Mais voilà le problème : je ne veux pas que nous simplifiions à l’extrême pour dire que le sans confiance résoudra tous ces problèmes. Imaginons que je vole vos informations d’identification, puis que je me fasse passer pour vous. Le fait que le sans confiance soit mis en œuvre avant de fournir l’accès ne suffira pas dans certains cas. Je dirais que c’est un principe important, mais il ne permet pas de surmonter tous les défis dont nous avons parlé concernant le comportement humain, le besoin de formation et de défense en profondeur, les îlots et la fragmentation des politiques de sécurité, etc. Si tout cela est vrai, alors nous avons toujours les mêmes défis.
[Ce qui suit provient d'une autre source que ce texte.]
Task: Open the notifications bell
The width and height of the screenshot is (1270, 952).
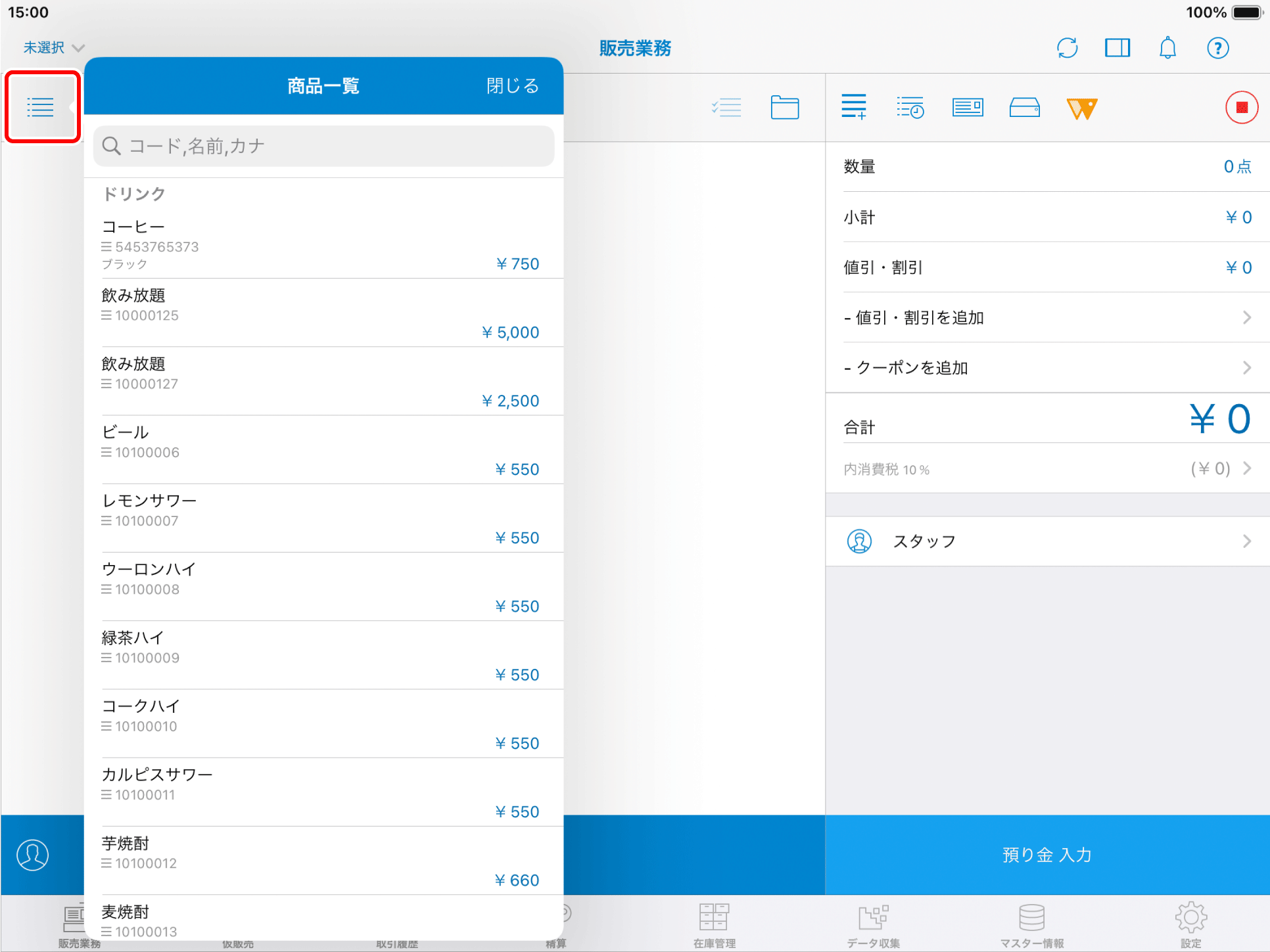Action: (x=1167, y=48)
En tant qu’organisation ayant été victime d’une attaque majeure d’un État-nation, que pensez-vous de telles menaces ? Que devraient faire les organisations pour mieux se préparer à ce type d’attaques ?

Sudhakar Ramikrishna : Nous avons discuté de ce sujet avec le gouvernement. Tout comme il existe des règles pour la guerre et des règles d’engagement, il doit y avoir des règles de, disons, cyberengagement. Et cela devrait s’appliquer à toutes les nations ; nous devons les amener à la table des négociations et obtenir certaines règles interdisant d’héberger des cybercriminels et, plus encore, de lancer des attaques, car cela devient un acte de guerre à un moment donné.
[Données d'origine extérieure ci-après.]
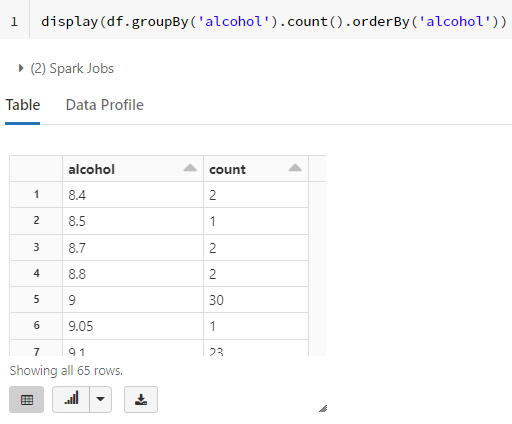Select the Table tab

[x=23, y=105]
Certes, ces attaques sont dirigées contre des entreprises plutôt que contre la nation. Mais lorsque vous attaquez mes installations critiques, c’est contre ma nation.

Je pense qu’il y a encore beaucoup de travail à faire de la part des gouvernements du monde entier. Pour être parfaitement honnête, c’est un domaine dans lequel je n’ai pas beaucoup d’expertise. Mais j’ai des points de vue. Et nous les avons partagés avec les cyberdéfenseurs du Royaume-Uni, les Five Eyes, ainsi que des organisations comme la CISA.
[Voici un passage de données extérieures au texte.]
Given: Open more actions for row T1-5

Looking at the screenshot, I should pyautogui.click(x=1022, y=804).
Avez-vous l’impression que des progrès sont réalisés dans ce domaine et que nous nous dirigeons au moins vers des règles de cyberengagement auxquelles les autres nations adhéreront ?

Sudhakar Ramikrishna : je ne suis pas sûr que nous nous dirigions dans cette direction pour l’instant. Mais suis-je optimiste quant au fait que quelque chose de ce genre finira par arriver ? Je le crois. Parce qu’en fin de compte, ils pourraient tous se rendre compte qu’il n’est pas dans leur intérêt, tant du point de vue humain que du point de vue économique, de s’engager et de se livrer à ces attaques.

Propos recueillis aux États-Unis, et édités pour des raisons de clarté et de longueur, par nos confrères de SearchSecurity (groupe TechTarget également propriétaire du MagIT).